*** Opening of Dataset excerpts ***

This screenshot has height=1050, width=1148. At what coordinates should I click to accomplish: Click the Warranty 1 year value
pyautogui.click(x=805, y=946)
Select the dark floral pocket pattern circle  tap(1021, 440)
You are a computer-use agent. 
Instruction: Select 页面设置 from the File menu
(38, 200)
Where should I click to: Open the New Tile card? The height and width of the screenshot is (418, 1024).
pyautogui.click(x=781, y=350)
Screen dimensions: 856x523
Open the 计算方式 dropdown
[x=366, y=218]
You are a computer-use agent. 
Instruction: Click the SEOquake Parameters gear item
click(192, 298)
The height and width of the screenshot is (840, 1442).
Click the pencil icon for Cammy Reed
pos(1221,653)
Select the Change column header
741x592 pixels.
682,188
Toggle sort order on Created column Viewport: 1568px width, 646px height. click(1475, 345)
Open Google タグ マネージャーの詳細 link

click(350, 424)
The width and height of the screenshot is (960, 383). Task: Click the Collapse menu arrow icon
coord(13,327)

*** Close of Dataset excerpts ***

#### Brief:
Reproduce only the lines running from the one that contains "Click the pencil icon for Cammy Reed" to the last line of the records.

#### Reply to the task:
Click the pencil icon for Cammy Reed
pos(1221,653)
Select the Change column header
741x592 pixels.
682,188
Toggle sort order on Created column Viewport: 1568px width, 646px height. click(1475, 345)
Open Google タグ マネージャーの詳細 link

click(350, 424)
The width and height of the screenshot is (960, 383). Task: Click the Collapse menu arrow icon
coord(13,327)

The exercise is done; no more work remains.